I have a similar problem:

Route based vpn

In the vpc I have linux1, lunux2, and windows1. In my private LAN I have linuxP1

  1. I can ping ping between linux1 and linux2.
  2. From linux1 or linux2 I can not ping windows1 nor linuxP1
  3. From linuxP1 I can ping windows1 but I can not ping linux1 nor linux2
  4. From the Internet I have access to linux1, linux2, windows1

¿ Do I need additional configuration for linux1 and linux2 ?

szs
  • 1
0

I suspect there may be a small amount of confusion between what a route and a traffic selector are. A traffic selector, which you currently have configured as 0.0.0.0/0 on the GCP side of your VPN is considered an “encryption domain”. You can also think of it like a “hall pass” which defines which traffic sources are allowed to enter or use the VPN. However, “a traffic selector is not a route”.

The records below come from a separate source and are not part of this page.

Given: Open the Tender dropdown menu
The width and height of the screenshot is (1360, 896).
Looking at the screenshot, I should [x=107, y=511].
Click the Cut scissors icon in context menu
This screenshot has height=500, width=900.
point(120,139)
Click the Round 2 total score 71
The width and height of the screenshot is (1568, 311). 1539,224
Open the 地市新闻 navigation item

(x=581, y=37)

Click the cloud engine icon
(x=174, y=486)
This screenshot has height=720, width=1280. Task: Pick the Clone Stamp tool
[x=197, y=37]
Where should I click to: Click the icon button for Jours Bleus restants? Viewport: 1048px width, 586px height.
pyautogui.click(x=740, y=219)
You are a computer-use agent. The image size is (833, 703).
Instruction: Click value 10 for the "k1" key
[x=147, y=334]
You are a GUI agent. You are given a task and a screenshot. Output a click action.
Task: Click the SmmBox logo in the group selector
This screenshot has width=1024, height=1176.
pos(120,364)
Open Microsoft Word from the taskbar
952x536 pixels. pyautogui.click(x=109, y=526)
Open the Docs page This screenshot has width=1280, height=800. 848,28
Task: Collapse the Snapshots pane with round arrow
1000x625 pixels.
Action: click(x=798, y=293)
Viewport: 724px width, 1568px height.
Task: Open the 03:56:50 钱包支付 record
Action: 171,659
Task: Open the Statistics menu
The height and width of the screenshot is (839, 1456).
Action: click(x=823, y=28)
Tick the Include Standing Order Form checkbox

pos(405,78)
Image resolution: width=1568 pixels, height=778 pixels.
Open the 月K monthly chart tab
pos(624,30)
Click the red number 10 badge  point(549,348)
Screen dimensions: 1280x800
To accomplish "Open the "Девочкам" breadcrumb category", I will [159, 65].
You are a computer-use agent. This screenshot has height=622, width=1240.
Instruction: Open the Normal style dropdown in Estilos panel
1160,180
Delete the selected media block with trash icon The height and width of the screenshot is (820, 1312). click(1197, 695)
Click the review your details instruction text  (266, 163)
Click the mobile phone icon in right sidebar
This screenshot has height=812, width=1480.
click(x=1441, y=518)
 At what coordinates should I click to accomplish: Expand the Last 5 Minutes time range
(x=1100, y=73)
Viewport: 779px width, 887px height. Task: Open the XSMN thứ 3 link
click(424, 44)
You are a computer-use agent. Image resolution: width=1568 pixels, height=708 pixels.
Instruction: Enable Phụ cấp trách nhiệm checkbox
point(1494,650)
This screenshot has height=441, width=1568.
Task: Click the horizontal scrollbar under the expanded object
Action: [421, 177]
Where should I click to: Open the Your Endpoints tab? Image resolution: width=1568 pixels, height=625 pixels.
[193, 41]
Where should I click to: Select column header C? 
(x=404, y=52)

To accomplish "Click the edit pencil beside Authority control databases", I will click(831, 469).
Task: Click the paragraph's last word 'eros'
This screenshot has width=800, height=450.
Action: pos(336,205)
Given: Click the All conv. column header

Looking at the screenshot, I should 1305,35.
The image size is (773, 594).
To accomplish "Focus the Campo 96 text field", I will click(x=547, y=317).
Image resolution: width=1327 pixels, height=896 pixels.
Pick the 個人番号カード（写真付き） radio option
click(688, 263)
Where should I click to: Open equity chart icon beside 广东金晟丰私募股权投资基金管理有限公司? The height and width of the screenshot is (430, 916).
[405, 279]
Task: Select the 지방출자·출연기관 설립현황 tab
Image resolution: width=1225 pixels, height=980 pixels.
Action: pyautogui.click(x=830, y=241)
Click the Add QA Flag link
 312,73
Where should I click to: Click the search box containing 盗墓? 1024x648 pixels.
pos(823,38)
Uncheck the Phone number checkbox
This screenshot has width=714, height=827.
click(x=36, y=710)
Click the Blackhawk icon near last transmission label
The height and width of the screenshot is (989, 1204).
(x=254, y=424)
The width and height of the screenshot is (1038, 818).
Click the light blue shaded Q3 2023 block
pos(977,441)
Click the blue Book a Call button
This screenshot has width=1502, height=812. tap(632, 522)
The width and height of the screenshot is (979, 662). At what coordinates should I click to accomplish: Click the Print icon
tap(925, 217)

Once you have defined the traffic selectors and your VPN is established, you still have to tell your VPC what traffic should use the VPN as a next-hop. Defining the traffic which will be sent to the VPN is done by creating a static route for your VPC, with a next-hop of the VPN. A policy-based or route-based Classic VPN tunnel uses static routing (you have created a route-based tunnel).

From the “route-based” link above:

“If you create one of these tunnels using the Cloud Console, Google Cloud 
automatically creates custom static routes based on the remote IP ranges you 
specify in the Cloud VPN configuration. If you use gcloud commands to create one 
of these tunnels, you must manually create the static routes that use the tunnel 
as a next hop.”

This means that depending on what traffic selector you used for the far-side of the VPN (not the “NET1” side), a static route may have been created for you. However, if you used something like 0.0.0.0/0 as a traffic selector on both sides of the VPN, then this static route will not do much. To have traffic be routable through the VPN, you will likely need to define a static route in NET1 which points to the subnet in your peer VPN that you wish to communicate with. This static route will need a next-hop of the NET1 VPN.

Please note: the same is true for the far side of the VPN. A static route (in the peer VPN VPC/network) which points to the subnet in NET1 that you wish to communicate with, will need to be created with a next-hop of the “peer VPN”.

As you have already opened the firewall on both sides of the VPN, once you create appropriate static routes, you should be able to ping from a subnet in NET1 to the peer VPN subnet (provided the static routes match).